Give back the entries in full, exactly as they are written.
◇ ◇ ◇ ◇
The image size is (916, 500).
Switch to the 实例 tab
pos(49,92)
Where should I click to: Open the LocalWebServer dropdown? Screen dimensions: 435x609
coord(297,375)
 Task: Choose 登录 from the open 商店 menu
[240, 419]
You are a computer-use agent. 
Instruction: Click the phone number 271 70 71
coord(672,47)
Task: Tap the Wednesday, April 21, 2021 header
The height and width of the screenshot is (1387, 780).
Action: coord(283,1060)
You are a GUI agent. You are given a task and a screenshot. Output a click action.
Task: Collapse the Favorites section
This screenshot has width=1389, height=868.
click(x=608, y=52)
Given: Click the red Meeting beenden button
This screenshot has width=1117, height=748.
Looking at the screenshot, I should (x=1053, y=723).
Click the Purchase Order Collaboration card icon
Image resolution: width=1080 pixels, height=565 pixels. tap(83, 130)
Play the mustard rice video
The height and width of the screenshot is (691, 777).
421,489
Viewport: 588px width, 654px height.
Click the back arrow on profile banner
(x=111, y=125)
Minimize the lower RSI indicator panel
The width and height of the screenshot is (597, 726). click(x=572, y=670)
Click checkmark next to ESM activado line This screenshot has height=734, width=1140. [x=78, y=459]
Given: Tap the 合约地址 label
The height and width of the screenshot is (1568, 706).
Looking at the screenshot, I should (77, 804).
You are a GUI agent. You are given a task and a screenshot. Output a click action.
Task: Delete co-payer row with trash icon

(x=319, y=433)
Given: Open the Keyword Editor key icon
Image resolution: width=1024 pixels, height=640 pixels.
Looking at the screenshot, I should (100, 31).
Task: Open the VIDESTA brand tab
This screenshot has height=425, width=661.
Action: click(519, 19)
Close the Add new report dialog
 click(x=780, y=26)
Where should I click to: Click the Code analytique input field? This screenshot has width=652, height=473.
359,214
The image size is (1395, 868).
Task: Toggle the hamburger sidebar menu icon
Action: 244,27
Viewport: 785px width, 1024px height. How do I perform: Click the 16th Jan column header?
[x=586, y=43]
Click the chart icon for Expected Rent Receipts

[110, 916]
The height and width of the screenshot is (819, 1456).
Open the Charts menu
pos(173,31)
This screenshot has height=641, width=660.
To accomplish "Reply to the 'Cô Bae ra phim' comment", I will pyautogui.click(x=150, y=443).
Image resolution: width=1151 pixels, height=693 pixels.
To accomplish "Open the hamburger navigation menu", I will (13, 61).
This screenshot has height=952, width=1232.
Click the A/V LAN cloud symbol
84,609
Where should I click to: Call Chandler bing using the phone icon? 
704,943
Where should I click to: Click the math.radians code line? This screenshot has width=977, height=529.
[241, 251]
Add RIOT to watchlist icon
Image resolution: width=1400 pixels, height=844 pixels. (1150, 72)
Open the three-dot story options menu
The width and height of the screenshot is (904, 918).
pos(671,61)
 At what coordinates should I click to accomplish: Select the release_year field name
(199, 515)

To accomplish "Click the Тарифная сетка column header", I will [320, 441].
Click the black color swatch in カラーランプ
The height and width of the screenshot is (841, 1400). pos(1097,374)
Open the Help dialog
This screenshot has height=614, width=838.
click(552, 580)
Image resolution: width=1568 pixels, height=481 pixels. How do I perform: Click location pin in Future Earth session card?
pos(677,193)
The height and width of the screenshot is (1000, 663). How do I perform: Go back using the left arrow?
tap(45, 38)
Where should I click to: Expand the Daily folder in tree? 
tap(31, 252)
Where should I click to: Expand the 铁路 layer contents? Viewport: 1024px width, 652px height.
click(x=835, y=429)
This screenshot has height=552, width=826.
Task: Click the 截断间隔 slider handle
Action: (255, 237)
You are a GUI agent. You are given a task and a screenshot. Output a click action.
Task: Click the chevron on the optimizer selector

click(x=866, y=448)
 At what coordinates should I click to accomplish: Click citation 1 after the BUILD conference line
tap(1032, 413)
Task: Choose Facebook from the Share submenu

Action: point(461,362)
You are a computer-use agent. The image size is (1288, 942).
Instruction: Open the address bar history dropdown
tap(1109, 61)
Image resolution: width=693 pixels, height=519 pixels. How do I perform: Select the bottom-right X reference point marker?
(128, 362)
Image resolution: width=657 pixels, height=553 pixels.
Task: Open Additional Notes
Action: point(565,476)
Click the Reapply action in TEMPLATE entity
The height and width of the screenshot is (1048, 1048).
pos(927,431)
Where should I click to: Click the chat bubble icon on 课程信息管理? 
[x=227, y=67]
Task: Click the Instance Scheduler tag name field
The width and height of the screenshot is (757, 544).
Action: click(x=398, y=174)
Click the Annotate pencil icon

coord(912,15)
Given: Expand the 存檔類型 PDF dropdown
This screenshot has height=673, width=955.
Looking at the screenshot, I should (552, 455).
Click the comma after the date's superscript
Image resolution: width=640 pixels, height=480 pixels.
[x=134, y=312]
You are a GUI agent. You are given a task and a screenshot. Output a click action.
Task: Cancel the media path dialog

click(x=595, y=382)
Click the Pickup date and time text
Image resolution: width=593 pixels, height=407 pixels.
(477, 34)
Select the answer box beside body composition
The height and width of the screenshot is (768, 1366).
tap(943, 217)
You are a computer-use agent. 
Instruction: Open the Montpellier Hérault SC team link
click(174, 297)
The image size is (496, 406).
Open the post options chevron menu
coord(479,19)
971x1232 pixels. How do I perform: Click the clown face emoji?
◇ ◇ ◇ ◇
**Task result:**
The image size is (916, 500).
Switch to the 实例 tab
pos(49,92)
Where should I click to: Open the LocalWebServer dropdown? Screen dimensions: 435x609
coord(297,375)
 Task: Choose 登录 from the open 商店 menu
[240, 419]
You are a computer-use agent. 
Instruction: Click the phone number 271 70 71
coord(672,47)
Task: Tap the Wednesday, April 21, 2021 header
The height and width of the screenshot is (1387, 780).
Action: coord(283,1060)
You are a GUI agent. You are given a task and a screenshot. Output a click action.
Task: Collapse the Favorites section
This screenshot has width=1389, height=868.
click(x=608, y=52)
Given: Click the red Meeting beenden button
This screenshot has width=1117, height=748.
Looking at the screenshot, I should (x=1053, y=723).
Click the Purchase Order Collaboration card icon
Image resolution: width=1080 pixels, height=565 pixels. tap(83, 130)
Play the mustard rice video
The height and width of the screenshot is (691, 777).
421,489
Viewport: 588px width, 654px height.
Click the back arrow on profile banner
(x=111, y=125)
Minimize the lower RSI indicator panel
The width and height of the screenshot is (597, 726). click(x=572, y=670)
Click checkmark next to ESM activado line This screenshot has height=734, width=1140. [x=78, y=459]
Given: Tap the 合约地址 label
The height and width of the screenshot is (1568, 706).
Looking at the screenshot, I should (77, 804).
You are a GUI agent. You are given a task and a screenshot. Output a click action.
Task: Delete co-payer row with trash icon

(x=319, y=433)
Given: Open the Keyword Editor key icon
Image resolution: width=1024 pixels, height=640 pixels.
Looking at the screenshot, I should (100, 31).
Task: Open the VIDESTA brand tab
This screenshot has height=425, width=661.
Action: click(519, 19)
Close the Add new report dialog
 click(x=780, y=26)
Where should I click to: Click the Code analytique input field? This screenshot has width=652, height=473.
359,214
The image size is (1395, 868).
Task: Toggle the hamburger sidebar menu icon
Action: 244,27
Viewport: 785px width, 1024px height. How do I perform: Click the 16th Jan column header?
[x=586, y=43]
Click the chart icon for Expected Rent Receipts

[110, 916]
The height and width of the screenshot is (819, 1456).
Open the Charts menu
pos(173,31)
This screenshot has height=641, width=660.
To accomplish "Reply to the 'Cô Bae ra phim' comment", I will pyautogui.click(x=150, y=443).
Image resolution: width=1151 pixels, height=693 pixels.
To accomplish "Open the hamburger navigation menu", I will (13, 61).
This screenshot has height=952, width=1232.
Click the A/V LAN cloud symbol
84,609
Where should I click to: Call Chandler bing using the phone icon? 
704,943
Where should I click to: Click the math.radians code line? This screenshot has width=977, height=529.
[241, 251]
Add RIOT to watchlist icon
Image resolution: width=1400 pixels, height=844 pixels. (1150, 72)
Open the three-dot story options menu
The width and height of the screenshot is (904, 918).
pos(671,61)
 At what coordinates should I click to accomplish: Select the release_year field name
(199, 515)

To accomplish "Click the Тарифная сетка column header", I will [320, 441].
Click the black color swatch in カラーランプ
The height and width of the screenshot is (841, 1400). pos(1097,374)
Open the Help dialog
This screenshot has height=614, width=838.
click(552, 580)
Image resolution: width=1568 pixels, height=481 pixels. How do I perform: Click location pin in Future Earth session card?
pos(677,193)
The height and width of the screenshot is (1000, 663). How do I perform: Go back using the left arrow?
tap(45, 38)
Where should I click to: Expand the Daily folder in tree? 
tap(31, 252)
Where should I click to: Expand the 铁路 layer contents? Viewport: 1024px width, 652px height.
click(x=835, y=429)
This screenshot has height=552, width=826.
Task: Click the 截断间隔 slider handle
Action: (255, 237)
You are a GUI agent. You are given a task and a screenshot. Output a click action.
Task: Click the chevron on the optimizer selector

click(x=866, y=448)
 At what coordinates should I click to accomplish: Click citation 1 after the BUILD conference line
tap(1032, 413)
Task: Choose Facebook from the Share submenu

Action: point(461,362)
You are a computer-use agent. The image size is (1288, 942).
Instruction: Open the address bar history dropdown
tap(1109, 61)
Image resolution: width=693 pixels, height=519 pixels. How do I perform: Select the bottom-right X reference point marker?
(128, 362)
Image resolution: width=657 pixels, height=553 pixels.
Task: Open Additional Notes
Action: point(565,476)
Click the Reapply action in TEMPLATE entity
The height and width of the screenshot is (1048, 1048).
pos(927,431)
Where should I click to: Click the chat bubble icon on 课程信息管理? 
[x=227, y=67]
Task: Click the Instance Scheduler tag name field
The width and height of the screenshot is (757, 544).
Action: click(x=398, y=174)
Click the Annotate pencil icon

coord(912,15)
Given: Expand the 存檔類型 PDF dropdown
This screenshot has height=673, width=955.
Looking at the screenshot, I should (552, 455).
Click the comma after the date's superscript
Image resolution: width=640 pixels, height=480 pixels.
[x=134, y=312]
You are a GUI agent. You are given a task and a screenshot. Output a click action.
Task: Cancel the media path dialog

click(x=595, y=382)
Click the Pickup date and time text
Image resolution: width=593 pixels, height=407 pixels.
(477, 34)
Select the answer box beside body composition
The height and width of the screenshot is (768, 1366).
tap(943, 217)
You are a computer-use agent. 
Instruction: Open the Montpellier Hérault SC team link
click(174, 297)
The image size is (496, 406).
Open the post options chevron menu
coord(479,19)
971x1232 pixels. How do I perform: Click the clown face emoji?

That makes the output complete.